Talend data preparation for the Analytical Lab has the same structure as for Synthesis Lab.

Analytical Tests

CPS

For each raw data file, the Python script parse_CPS_analysis.py extracts or calculates the following columns and generates a .csv file:

Column name	Formula
sample_id	extracted from the raw data file
date_measure	extracted from the raw data file.
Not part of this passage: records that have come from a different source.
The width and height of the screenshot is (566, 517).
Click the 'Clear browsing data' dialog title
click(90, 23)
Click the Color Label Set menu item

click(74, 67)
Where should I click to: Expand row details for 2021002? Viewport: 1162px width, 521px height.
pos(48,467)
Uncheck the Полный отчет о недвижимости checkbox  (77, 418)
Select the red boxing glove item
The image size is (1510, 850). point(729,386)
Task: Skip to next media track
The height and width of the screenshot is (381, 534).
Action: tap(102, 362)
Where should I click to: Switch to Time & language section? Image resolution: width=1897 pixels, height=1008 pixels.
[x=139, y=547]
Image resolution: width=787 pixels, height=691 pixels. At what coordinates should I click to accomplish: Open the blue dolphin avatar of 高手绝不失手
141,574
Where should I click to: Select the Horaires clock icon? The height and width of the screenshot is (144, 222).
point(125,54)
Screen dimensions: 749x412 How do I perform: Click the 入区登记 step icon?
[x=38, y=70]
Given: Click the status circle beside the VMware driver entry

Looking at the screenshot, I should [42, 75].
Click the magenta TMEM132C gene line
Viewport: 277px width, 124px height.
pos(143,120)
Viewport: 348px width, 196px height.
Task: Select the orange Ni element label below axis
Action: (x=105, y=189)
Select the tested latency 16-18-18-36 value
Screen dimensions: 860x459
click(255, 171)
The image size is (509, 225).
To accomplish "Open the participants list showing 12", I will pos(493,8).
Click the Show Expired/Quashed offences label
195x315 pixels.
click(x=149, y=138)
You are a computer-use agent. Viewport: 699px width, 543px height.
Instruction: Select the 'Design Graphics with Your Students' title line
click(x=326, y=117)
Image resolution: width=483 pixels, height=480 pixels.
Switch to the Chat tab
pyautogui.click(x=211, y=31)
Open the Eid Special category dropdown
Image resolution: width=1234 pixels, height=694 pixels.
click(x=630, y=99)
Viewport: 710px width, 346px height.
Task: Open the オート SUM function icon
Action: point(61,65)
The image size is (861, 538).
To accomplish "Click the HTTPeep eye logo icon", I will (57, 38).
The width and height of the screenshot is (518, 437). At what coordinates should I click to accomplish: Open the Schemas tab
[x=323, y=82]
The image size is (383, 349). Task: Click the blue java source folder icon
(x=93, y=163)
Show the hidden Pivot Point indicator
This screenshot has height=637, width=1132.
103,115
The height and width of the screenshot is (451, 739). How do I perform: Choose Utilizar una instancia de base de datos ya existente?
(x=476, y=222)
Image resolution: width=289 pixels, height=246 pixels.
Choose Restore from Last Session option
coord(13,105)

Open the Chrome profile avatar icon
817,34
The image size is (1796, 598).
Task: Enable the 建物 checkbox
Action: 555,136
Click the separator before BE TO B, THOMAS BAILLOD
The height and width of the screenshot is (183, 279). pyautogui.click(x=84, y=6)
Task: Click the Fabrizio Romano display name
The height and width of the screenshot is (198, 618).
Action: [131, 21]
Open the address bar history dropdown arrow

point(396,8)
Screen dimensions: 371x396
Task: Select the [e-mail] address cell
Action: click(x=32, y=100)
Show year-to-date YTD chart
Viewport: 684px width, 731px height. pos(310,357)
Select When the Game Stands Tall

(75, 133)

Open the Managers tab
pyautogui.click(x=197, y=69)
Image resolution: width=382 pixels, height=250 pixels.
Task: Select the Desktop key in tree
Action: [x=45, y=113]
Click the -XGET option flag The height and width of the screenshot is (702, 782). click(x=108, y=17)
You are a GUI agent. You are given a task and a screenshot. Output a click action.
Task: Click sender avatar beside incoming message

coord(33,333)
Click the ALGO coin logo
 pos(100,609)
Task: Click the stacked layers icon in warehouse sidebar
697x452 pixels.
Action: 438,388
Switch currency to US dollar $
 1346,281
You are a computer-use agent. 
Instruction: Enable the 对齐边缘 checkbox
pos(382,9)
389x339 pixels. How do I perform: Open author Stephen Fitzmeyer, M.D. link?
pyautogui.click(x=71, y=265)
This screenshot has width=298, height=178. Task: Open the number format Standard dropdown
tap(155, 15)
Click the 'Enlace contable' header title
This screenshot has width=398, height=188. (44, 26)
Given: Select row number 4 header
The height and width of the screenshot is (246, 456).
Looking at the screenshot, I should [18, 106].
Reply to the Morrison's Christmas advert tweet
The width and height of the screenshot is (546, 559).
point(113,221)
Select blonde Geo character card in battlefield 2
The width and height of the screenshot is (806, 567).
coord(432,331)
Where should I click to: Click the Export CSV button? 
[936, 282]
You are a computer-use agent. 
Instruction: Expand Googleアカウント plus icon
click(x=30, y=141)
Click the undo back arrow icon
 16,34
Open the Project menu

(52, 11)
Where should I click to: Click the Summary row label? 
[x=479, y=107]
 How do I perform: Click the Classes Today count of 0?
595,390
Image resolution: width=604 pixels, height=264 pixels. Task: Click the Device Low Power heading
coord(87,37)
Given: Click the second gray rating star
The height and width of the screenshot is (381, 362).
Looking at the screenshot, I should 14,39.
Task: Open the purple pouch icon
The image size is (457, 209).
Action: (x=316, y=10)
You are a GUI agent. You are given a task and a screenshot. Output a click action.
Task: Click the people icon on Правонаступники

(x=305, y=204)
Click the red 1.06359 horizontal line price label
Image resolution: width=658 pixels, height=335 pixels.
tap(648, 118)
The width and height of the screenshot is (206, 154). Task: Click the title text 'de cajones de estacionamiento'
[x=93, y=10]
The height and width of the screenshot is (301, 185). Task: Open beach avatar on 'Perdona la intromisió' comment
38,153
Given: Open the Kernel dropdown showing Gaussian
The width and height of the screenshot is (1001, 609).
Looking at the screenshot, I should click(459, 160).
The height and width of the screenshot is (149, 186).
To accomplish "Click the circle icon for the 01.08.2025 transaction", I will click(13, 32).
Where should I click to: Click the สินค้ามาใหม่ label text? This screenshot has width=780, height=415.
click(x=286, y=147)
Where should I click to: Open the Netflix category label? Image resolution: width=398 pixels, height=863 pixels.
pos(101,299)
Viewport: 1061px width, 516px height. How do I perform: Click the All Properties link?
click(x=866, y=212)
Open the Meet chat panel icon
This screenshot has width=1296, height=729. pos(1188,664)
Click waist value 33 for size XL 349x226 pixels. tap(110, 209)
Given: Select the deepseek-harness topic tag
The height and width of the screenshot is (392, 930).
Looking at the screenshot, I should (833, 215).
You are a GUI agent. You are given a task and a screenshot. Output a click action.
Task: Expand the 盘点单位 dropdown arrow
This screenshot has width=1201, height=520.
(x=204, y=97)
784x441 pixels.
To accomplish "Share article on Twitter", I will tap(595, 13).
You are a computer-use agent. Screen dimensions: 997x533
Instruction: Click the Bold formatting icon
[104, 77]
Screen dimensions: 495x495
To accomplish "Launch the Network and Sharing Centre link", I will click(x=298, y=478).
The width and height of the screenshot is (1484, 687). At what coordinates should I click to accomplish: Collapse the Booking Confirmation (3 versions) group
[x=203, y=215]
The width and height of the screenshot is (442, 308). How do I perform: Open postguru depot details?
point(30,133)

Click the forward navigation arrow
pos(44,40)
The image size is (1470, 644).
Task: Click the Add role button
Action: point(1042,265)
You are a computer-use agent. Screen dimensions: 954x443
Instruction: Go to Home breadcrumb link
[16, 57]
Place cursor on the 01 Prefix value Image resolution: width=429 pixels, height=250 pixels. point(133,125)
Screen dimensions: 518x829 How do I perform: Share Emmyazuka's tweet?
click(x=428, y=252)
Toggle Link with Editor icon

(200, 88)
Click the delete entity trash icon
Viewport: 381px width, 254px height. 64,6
It's the date in which the file was created/generated
diameter_microns	extracted from the raw data file
frequency	extracted from the raw data file
frequency_normalized	We first compute: max_frequency = Maximum of the column [frequency] Then: [frequency_normalized] = [frequency] * 100 / max_frequency
area	For each row we compute: min_frequency =The smallest value among [frequency][idx] and [frequency][idx+1] max_frequency = The greatest value among [frequency][idx] and [frequency][idx+1] Then: area =((([diameter_microns][idx] - [diameter_microns][idx+1]) * min_frequency) + (([diameter_microns][idx] - [diameter_microns][idx+1]) * (max_frequency - min_frequency))) / 2
aggregate	aggregate = [area][idx] + [aggregate][idx-1]
aggregate_normalized	We first compute: max_aggregate = Maximum value of the column [aggregate] Then: aggregate_normalized = 100 - [aggregate][idx] * 100 / max_aggregate

For each sample, the Python script compute_CPS_analysis.py computes the following values (more details can be found in the python script comments):

Value	Formula
sample_id	extracted from the raw data file
date_measure	extracted from the raw data file. It's the date in which the file was created/generated
d10	Inferred using linear regression, by taking the nearest smaller than 10 values of the [aggregate_normalized] column
d10	Inferred using linear regression, by taking the nearest smaller than 16 values of the [aggregate_normalized] column
d50	Inferred using linear regression, by taking the nearest smaller than 50 values of the [aggregate_normalized] column
d84	Inferred using linear regression, by taking the nearest smaller than 84 values of the [aggregate_normalized] column
d90	Inferred using linear regression, by taking the nearest smaller than 90 values of the [aggregate_normalized] column
ld	(d84 - d16) / d50
mode	We first compute: diameter_at_max_frequency = The value of the column [diameter] corresponding to the maximum of the column [frequency] Then: mode = 1000 * diameter_at_max_frequency

Granulométrie

For granulométrie, two types of raw data files are included in the datalake:

Kinetics

Kinetics files are google spreadsheets that are listed in the google spreadsheet “Dispersibilité 190W”, in the sheet called “Samples”:

https://docs.google.com/spreadsheets/d/1kiPlW5-_a-Eo8fTyP9LmnOsKEZt3gkjw4fYk1TRpHM4/edit#gid=4663305

Sample IDs are taken from the column “Liste des échantillons analysés” and the unique key corresponding to the sample is taken from the column “URL”.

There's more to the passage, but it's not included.